(ictjournal.ch)
par Yannick Chavanne
Distingué par le 1er prix de l’innovation de la Fondation Asile des aveugles, un projet de la Haute école de gestion Arc (HEG Arc) forme une IA capable de convertir automatiquement les manuels scolaires pour les rendre accessibles aux personnes en situation de handicap visuel. Explications.
Une transcriptrice adaptatrice travaille sur un manuel de mathématiques pour le rendre accessible. (Source: Fondation Asile des aveugles)
Et si l’intelligence artificielle pouvait aider les personnes aveugles et malvoyantes à se former? En Suise romande, une équipe de chercheurs de la Haute école de gestion Arc (HEG Arc) à Neuchâtel a su répondre par l’affirmative. Mené en collaboration avec le Centre pédagogique pour élèves handicapés de la vue (CPHV), le projet «Conversion accessible automatique de manuels scolaires» a récemment été distingué par le 1er prix de l’innovation de la Fondation Asile des aveugles.
Les chercheurs qui mènent le projet à la HEG Arc (de gauche à droite): Maximiliano Jeanneret Medina, Cédric Benoit et Cédric Baudet. (Source: Fondation Asile des aveugles)
Soutenir la tâche des transcripteurs-adaptateurs
Contacté par la rédaction, Cédric Baudet, professeur et chercheur à la HEG Arc, explique que la phase pilote a déjà permis de créer un logiciel capable de soutenir la tâche des transcripteurs-adaptateurs en Suisse. Ces derniers travaillent à rendre accessible le matériel pédagogique numérique (manuels scolaires au format PDF, supports de cours, slides, etc.) aux apprenants en situation de handicap visuel.

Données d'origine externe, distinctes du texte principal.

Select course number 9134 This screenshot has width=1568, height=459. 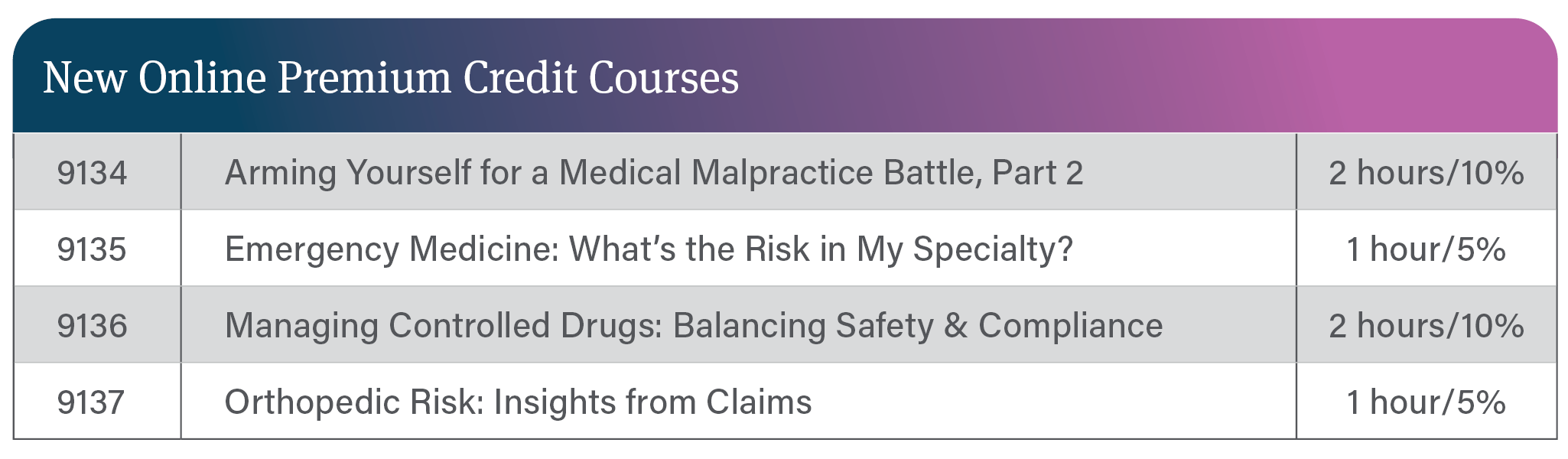pyautogui.click(x=92, y=173)

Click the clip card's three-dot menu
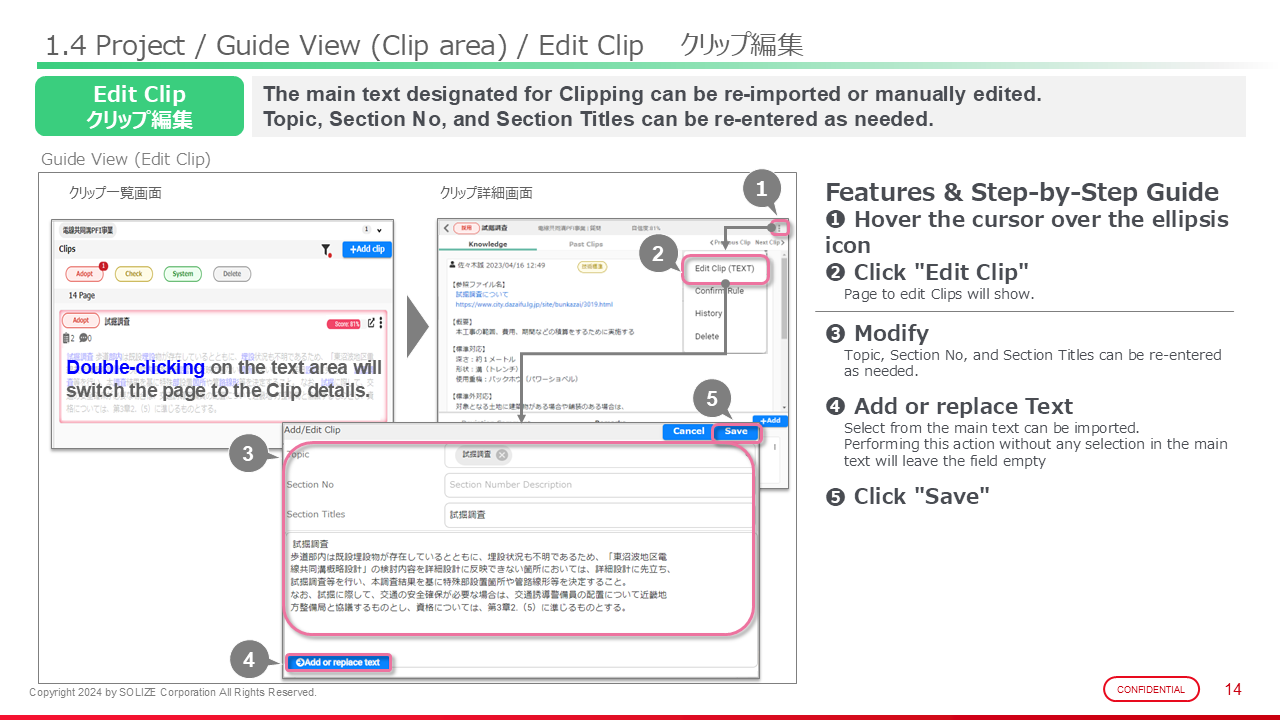(x=381, y=322)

Les algorithmes d’IA ont été formés par les chercheurs à partir des technologies de reconnaissance d’image (les textes étant ici analysés comme s’il s’agissait d’images). Il a été nécessaire d’entraîner des modèles de deep learning à comprendre la mise en page très spécifique de ce matériel. «Quand on alimente l’intelligence artificielle, on lui fournit des supports de cours et des exercices qui doivent être labellisés pour désigner tous les éléments spécifiques, par exemple une consigne, une image, une zone de réponse, etc.», détaille Cédric Baudet. Une fois l’étiquetage suffisant, l’IA peut reproduire dans des contextes différents ce qu’elle a appris.
Transcription en toute autonomie
Après cette phase pilote, le projet de recherche se poursuit. L’objectif est double: améliorer l’IA créée, mais aussi permettre l’utilisation du logiciel directement par les personnes aveugles et malvoyantes. Il ne s’agit pas de pouvoir se passer du travail complexe et précis des transcripteurs-adaptateurs, mais de donner la possibilité de produire en toute autonomie, par exemple directement en classe, une conversion simple de support pédagogique qui n’aurait pas été transcrit et adapté. Notamment pour des documents originaux créés par les enseignants.
Pour améliorer cette IA, le défi consiste à trouver assez de contenus pour l’alimenter. Or pour des questions de droits, les départements de l’instruction publique ou les éditeurs ne donnent pas directement accès à leurs supports, souligne Cédric Baudet. Le professeur espère que de nouvelles discussions changeront la donne. Formé à partir de matériel en français, le logiciel pourrait à l’avenir être adapté aux autres langues nationales.